Development community is not active
The development is not as active as others. (The last commit was a few months ago.)
Stackgres
HA
Patroni. The failover works smoothly.
Documentation
Good and easy to follow.
Customization
Very flexible and allows much customization but is more complex than others as there are more features and more resources. (SGInstanceProfile
, SGPostgresConfig
, SGPoolingConfig
, SGOBjectStorage
, SGDistributedLogs
, SGScript
, SGCluster
, etc)
For example. Creating a user or database should be written in the .sql
file on SGScript
resource.
Backup
S3 supported. Works fine with S3-compatible storage too.
Monitoring
Supported. Automatically integrate with existing Prometheus and Grafana. This is very easy to configure.
Pooler
PgBouncer is implemented as a side-car container in each pod. This is different from other operators that deploy PgBouncer outside of each PostgreSQL Pods.
Other features
Support Citus
It supports sharded cluster using Citus.
Fancy Web UI
Fancy Web UI with OIDC login support. This friendly UI helps the developer team to manage PostgreSQL instances by themselves.
Concerns
License
The license is AGPLv3. (This is fine but different from others.)
Complexity
Complex architecture due to many components and features.
Conclusion
In our conclusion, CloudNative PG can be the first option as it covers most of our use cases and is easy to use and configure. Also, there is a lot of community support, comes with good documentation and the development is very active. There is less management overhead because of the kubectl cnpg
plugin.
The second option will be Stackgres if you want to use Patroni, although it is complex. It is more robust and mature compared with other operators.

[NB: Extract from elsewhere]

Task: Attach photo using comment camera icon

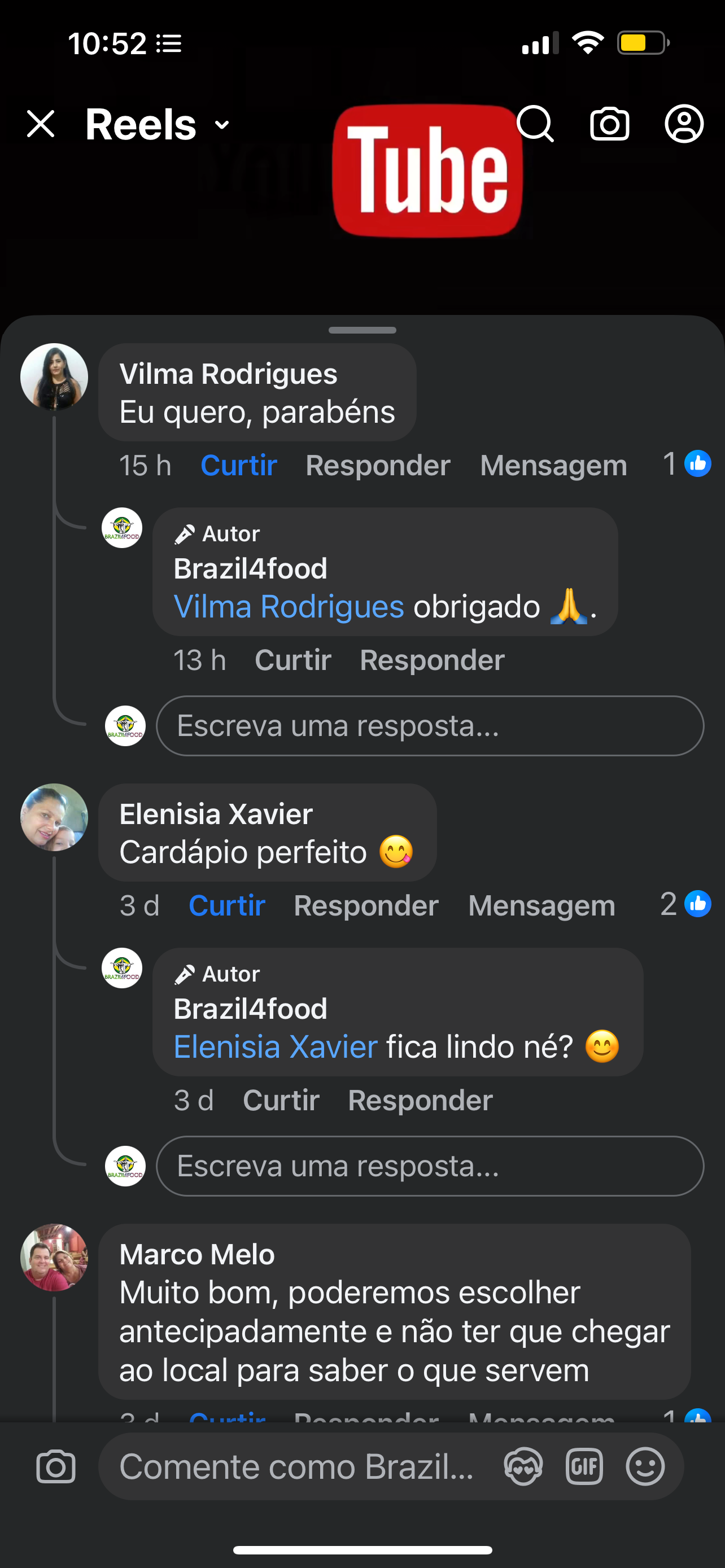Action: (x=55, y=1466)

I personally like the concept of kubegres for its minimalism and simplicity. Many operators try to implement as many features as possible, but it’s unique that they try to keep it very simple and focus on a few critical things.
Management cost compared with Helm chart will be less or the same for us. Using Operator will add another abstraction layer and component you need to manage. It costs some work and time to understand how it works. However, if you are going to deploy and destroy many PostgreSQL clusters, Operator is very useful.